Management Commentary (Simplified)
- We are leaning into loan growth while keeping asset quality strong; provisions reflect prudence as the book scales.
- We continue to invest in people and technology, which lifts near-term costs but supports growth and service quality.
- We are optimizing the portfolio via selective acquisitions/transfers, focusing on better-rated exposures.
- Dividend is modest to preserve capital amid strong growth opportunities.
Key Positives
- Strong loan growth (+18.5% YoY) with stable headline asset quality (GNPA 1.23%).
- Healthy capital (CAR 16.42%) and rising net worth (₹1.96 lakh cr) support future expansion.
- NII growth remained positive despite pressure on margins.
- Resolution framework book is small; systemic Covid-related risks appear contained.
Key Concerns
- Provisions spiked (FY +71%; Q4 elevated), weighing on earnings and RoA.
- Margin and cost pressure: cost-to-income up; NII growth trails loan growth, implying NIM compression.
- RoA moderated to 1.45% (from 1.74%); needs improvement for re-rating.
- Funding tightness: Loan-to-deposit at ~92%; rising reliance on borrowings could keep cost of funds firm.
- Other income volatility (Q4 down YoY) adds unpredictability to quarterly P&L.
Final Takeaway for Investors
Axis Bank delivered solid balance-sheet growth and kept headline asset quality in check, but earnings quality was mixed. Higher provisions and operating costs outweighed modest revenue gains, and Q4 profit benefited from a tax credit that is unlikely to repeat. Near-term stock performance will hinge on stabilizing margins, normalizing credit costs, and better operating leverage. If the bank converts its strong growth pipeline into profitable growth while keeping asset quality tight, FY27 can look better. Keep an eye on deposit mobilization, cost control, and the provisioning trajectory.
FAQs
- What is revenue for a bank?
Revenue is the total income, mainly interest earned on loans and investments plus other income (fees, forex, treasury gains). Axis Bank’s FY26 total income was ₹1,53,163 cr. - What is profit?

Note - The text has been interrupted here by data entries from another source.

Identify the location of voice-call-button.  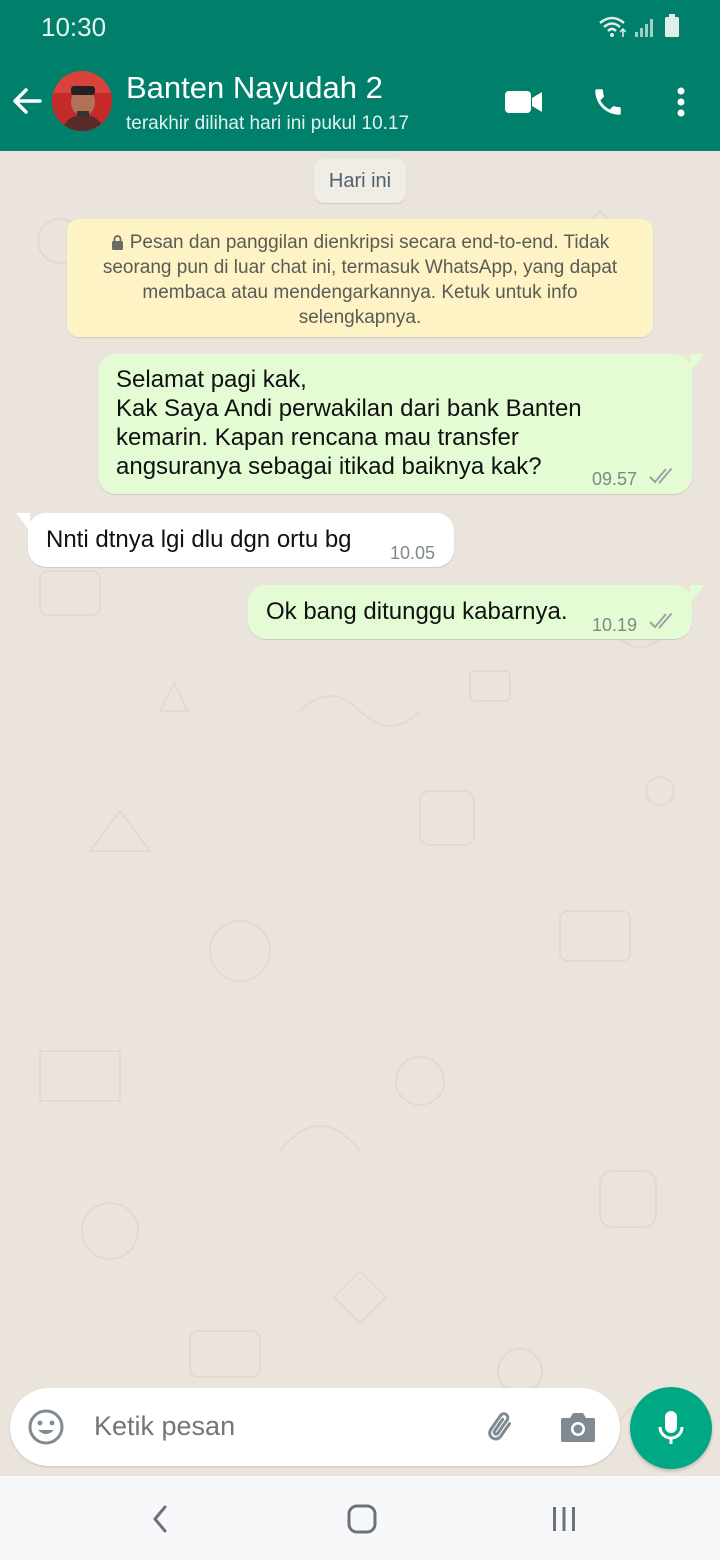
(608, 102).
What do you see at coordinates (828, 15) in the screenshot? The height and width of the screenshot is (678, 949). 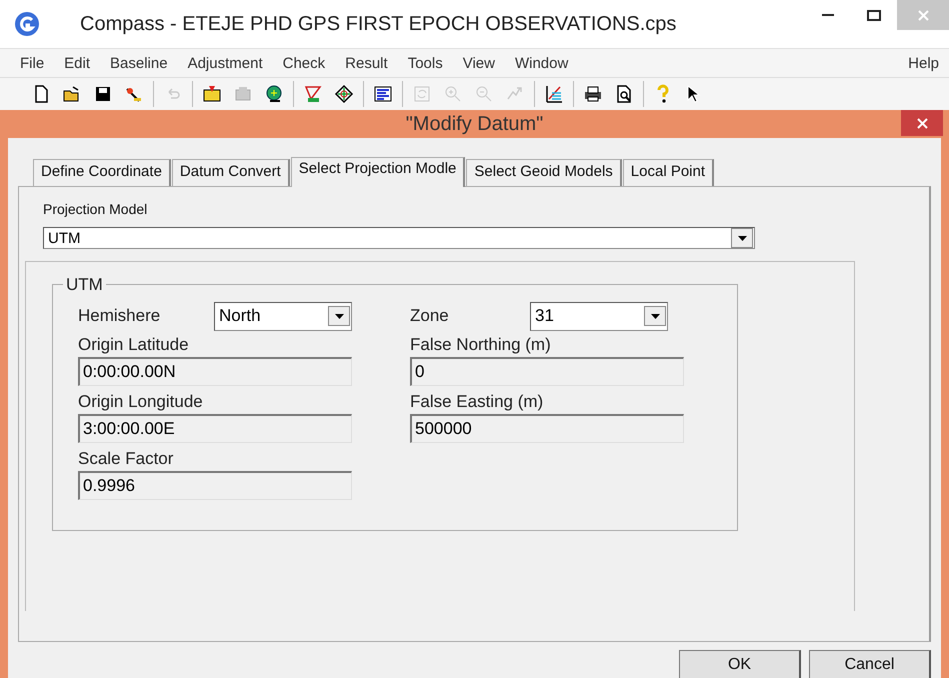 I see `minimize-icon` at bounding box center [828, 15].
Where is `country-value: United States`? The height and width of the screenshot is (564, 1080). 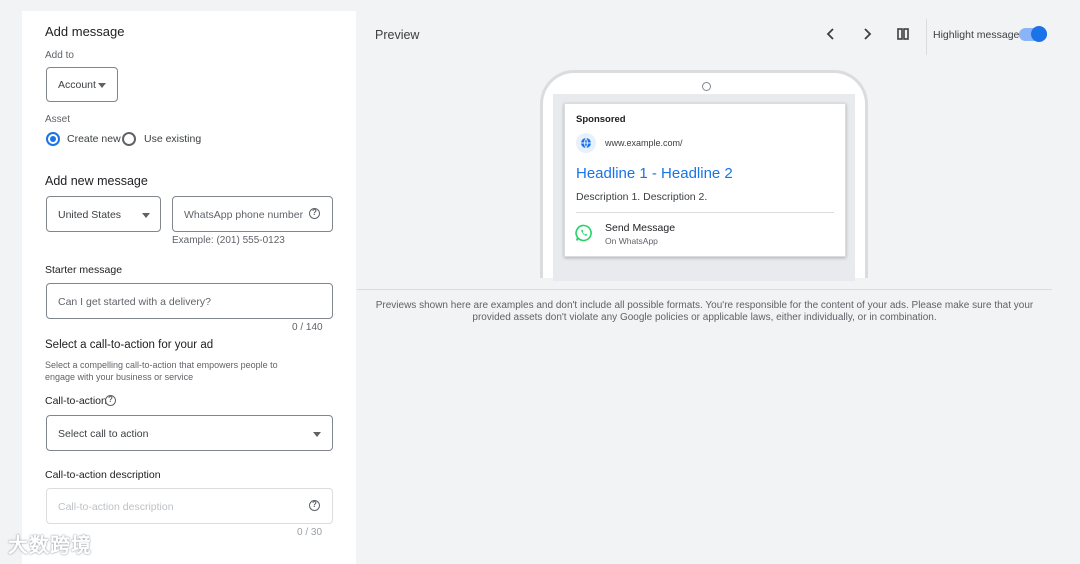
country-value: United States is located at coordinates (90, 215).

Profit is what remains after all expenses: interest costs, operating expenses, provisions, and taxes. Axis Bank’s FY26 PAT was ₹24,457 cr. - Why did profit change this year?
Mainly due to higher provisions and rising costs despite revenue growth. In Q4, a tax write-back supported profit even as operating profit softened. - What are NPAs and why do they matter?
NPAs are loans where borrowers are not paying on time. Lower GNPA/NNPA means better asset quality and usually lower future credit costs. Axis Bank’s GNPA ratio improved to 1.23%. - Is Axis Bank a good stock to buy now?
It depends on your risk and time horizon. Positives are strong growth, solid capital, and stable asset quality. Watch for margin recovery, cost discipline, and provision trends before taking a call. This is not investment advice.
Disclaimer
This post is for educational purposes only. It is not investment advice or a recommendation to buy or sell any security. Always do your own research or consult a qualified advisor before investing.